• _What needs to be done_
Repeat exactly, please, the lines that begin at the start of the listing and end at the line holding "The height and width of the screenshot is (540, 960).".

=== Excerpted data ===

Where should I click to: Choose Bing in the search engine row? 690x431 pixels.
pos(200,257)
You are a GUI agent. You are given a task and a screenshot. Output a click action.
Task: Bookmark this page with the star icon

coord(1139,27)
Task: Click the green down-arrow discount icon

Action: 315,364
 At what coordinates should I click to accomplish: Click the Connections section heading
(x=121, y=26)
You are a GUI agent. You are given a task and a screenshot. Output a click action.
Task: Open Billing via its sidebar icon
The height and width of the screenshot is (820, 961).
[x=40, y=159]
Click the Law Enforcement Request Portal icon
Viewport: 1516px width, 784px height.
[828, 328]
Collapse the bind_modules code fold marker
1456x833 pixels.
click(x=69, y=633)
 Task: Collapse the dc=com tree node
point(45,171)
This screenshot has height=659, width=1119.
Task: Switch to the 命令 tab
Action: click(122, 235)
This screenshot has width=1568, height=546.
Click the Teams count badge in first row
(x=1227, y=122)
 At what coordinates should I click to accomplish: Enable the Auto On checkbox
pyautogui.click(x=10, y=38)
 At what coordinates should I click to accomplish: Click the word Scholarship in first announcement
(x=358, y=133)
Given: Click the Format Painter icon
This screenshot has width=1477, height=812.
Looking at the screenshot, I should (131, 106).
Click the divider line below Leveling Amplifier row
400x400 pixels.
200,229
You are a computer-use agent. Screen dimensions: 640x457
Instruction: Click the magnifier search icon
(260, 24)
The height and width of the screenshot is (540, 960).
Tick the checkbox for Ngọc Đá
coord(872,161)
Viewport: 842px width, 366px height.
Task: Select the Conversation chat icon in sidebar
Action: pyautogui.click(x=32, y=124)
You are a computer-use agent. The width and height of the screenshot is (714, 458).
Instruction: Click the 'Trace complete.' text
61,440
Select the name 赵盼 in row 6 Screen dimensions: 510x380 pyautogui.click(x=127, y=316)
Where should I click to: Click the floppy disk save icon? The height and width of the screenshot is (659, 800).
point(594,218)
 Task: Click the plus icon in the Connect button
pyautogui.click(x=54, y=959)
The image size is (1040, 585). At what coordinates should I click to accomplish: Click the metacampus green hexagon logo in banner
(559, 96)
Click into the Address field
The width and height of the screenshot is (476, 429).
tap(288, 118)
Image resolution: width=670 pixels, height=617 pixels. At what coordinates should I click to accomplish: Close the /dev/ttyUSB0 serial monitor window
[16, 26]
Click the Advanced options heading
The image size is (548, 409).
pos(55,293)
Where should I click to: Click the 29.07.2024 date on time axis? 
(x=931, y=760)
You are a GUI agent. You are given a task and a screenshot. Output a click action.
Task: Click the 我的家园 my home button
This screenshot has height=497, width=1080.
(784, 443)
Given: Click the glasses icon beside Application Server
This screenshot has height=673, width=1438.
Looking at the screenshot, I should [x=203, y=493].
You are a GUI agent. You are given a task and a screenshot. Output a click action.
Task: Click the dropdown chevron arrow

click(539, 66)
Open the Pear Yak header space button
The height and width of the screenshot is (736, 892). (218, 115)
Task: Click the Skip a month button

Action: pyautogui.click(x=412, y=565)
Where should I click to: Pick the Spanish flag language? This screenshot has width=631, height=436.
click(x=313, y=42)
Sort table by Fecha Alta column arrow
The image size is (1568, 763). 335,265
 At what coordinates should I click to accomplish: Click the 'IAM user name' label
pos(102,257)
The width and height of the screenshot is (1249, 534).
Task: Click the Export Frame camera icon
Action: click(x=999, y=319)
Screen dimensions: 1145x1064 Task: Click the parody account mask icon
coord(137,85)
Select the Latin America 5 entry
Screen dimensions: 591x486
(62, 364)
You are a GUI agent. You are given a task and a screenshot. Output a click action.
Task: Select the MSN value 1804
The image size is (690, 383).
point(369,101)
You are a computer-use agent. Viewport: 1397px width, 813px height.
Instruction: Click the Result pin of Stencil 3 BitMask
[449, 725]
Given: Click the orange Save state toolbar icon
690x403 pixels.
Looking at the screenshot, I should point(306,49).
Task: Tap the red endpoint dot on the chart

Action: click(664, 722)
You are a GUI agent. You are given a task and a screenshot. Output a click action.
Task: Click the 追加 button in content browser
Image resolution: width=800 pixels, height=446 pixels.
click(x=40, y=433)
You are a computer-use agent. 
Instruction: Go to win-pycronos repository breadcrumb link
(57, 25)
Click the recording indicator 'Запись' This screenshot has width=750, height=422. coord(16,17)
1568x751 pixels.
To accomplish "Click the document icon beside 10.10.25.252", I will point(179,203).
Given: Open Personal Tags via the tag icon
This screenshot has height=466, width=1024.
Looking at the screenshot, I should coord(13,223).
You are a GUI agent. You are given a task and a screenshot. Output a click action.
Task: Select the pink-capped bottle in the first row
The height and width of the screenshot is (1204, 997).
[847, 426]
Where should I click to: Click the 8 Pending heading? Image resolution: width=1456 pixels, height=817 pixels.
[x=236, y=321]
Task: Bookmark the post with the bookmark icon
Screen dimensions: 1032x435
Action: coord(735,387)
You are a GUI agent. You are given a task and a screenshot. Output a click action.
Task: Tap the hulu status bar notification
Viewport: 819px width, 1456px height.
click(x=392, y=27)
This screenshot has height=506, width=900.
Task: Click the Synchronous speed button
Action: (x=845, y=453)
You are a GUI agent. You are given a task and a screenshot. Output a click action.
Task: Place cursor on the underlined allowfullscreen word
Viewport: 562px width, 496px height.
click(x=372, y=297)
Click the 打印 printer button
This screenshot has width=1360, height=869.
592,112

===

• _Answer box_
Where should I click to: Choose Bing in the search engine row? 690x431 pixels.
pos(200,257)
You are a GUI agent. You are given a task and a screenshot. Output a click action.
Task: Bookmark this page with the star icon

coord(1139,27)
Task: Click the green down-arrow discount icon

Action: 315,364
 At what coordinates should I click to accomplish: Click the Connections section heading
(x=121, y=26)
You are a GUI agent. You are given a task and a screenshot. Output a click action.
Task: Open Billing via its sidebar icon
The height and width of the screenshot is (820, 961).
[x=40, y=159]
Click the Law Enforcement Request Portal icon
Viewport: 1516px width, 784px height.
[828, 328]
Collapse the bind_modules code fold marker
1456x833 pixels.
click(x=69, y=633)
 Task: Collapse the dc=com tree node
point(45,171)
This screenshot has height=659, width=1119.
Task: Switch to the 命令 tab
Action: click(122, 235)
This screenshot has width=1568, height=546.
Click the Teams count badge in first row
(x=1227, y=122)
 At what coordinates should I click to accomplish: Enable the Auto On checkbox
pyautogui.click(x=10, y=38)
 At what coordinates should I click to accomplish: Click the word Scholarship in first announcement
(x=358, y=133)
Given: Click the Format Painter icon
This screenshot has width=1477, height=812.
Looking at the screenshot, I should (131, 106).
Click the divider line below Leveling Amplifier row
400x400 pixels.
200,229
You are a computer-use agent. Screen dimensions: 640x457
Instruction: Click the magnifier search icon
(260, 24)
The height and width of the screenshot is (540, 960).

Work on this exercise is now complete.